There is no one-size-fits-all approach
As we look ahead to 2023, demographic shifts and aging populations mean the labor market will remain tight and hiring will continue to be a challenge. Correspondingly, talent attraction and retention will remain a top priority for organizations and CHROs. As employers continue to grapple with an aging and more competitive workforce, they must be innovative about where to find workers and how to set themselves apart through compensation, benefits, company culture, and DE&I initiatives. Upskilling, reskilling, and employee well-being will continue to be a focus. We must think about short-term solutions for our most pressing labor challenges as well as long-term solutions. Companies can address skill gaps using various approaches – they can build skills internally, retaining their existing workforces to prepare people for new roles and technologies.
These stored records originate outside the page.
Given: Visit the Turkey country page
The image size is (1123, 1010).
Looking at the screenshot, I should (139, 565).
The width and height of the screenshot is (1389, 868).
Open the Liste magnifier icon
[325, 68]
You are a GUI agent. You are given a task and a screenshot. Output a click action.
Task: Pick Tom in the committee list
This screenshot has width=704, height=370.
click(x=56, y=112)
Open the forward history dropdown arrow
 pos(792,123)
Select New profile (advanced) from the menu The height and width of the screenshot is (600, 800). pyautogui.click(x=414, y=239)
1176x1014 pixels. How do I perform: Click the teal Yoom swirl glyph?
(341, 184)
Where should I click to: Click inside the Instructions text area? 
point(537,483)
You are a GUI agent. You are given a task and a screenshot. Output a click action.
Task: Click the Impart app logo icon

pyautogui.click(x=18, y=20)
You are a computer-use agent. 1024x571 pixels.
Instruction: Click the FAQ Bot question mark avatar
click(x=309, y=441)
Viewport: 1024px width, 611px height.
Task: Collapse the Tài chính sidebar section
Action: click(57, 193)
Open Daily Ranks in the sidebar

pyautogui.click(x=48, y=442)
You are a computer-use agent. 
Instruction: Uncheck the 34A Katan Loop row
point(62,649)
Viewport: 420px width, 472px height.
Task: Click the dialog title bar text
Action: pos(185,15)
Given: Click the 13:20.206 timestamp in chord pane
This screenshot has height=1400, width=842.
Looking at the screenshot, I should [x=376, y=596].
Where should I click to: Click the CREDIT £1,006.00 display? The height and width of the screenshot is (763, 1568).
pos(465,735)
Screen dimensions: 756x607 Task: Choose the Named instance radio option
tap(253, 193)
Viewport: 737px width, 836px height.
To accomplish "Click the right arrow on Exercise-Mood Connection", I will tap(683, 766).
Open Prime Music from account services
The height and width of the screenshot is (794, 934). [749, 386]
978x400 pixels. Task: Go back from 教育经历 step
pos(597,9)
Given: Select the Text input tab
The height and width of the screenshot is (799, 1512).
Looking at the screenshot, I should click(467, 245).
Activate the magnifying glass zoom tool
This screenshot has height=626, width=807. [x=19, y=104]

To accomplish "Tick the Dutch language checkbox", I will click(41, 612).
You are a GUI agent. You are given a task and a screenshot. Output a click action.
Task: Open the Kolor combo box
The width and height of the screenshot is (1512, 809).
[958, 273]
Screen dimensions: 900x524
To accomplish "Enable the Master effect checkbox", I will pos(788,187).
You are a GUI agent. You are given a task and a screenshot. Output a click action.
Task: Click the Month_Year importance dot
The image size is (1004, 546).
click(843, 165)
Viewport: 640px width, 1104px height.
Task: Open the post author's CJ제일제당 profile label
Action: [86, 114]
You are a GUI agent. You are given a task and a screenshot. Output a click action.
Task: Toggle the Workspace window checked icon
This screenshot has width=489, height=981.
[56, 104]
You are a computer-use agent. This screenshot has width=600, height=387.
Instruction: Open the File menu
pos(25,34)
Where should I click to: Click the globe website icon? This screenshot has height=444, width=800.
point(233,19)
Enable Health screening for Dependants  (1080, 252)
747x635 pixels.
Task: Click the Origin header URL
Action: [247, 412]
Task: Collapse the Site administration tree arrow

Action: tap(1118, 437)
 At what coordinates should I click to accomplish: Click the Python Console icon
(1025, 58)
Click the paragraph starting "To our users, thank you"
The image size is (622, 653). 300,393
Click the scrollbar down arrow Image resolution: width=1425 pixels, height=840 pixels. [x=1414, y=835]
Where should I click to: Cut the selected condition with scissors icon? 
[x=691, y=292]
They can look outside of their organization, hiring new staff with the right skills. Or they can take a hybrid approach including the use of skilled contract workforces to fulfill short-term and project-based needs. In addition to taking steps to improve talent within our organizations, we must also look outward – and see what steps we can take to improve the overall perception of the industry to attract workers from other industries and more importantly younger generations into manufacturing. There’s a lot of work ahead of us, but as we continue to navigate the ever-changing business environment, I hope this podcast continues to be a resource and source of inspiration for you.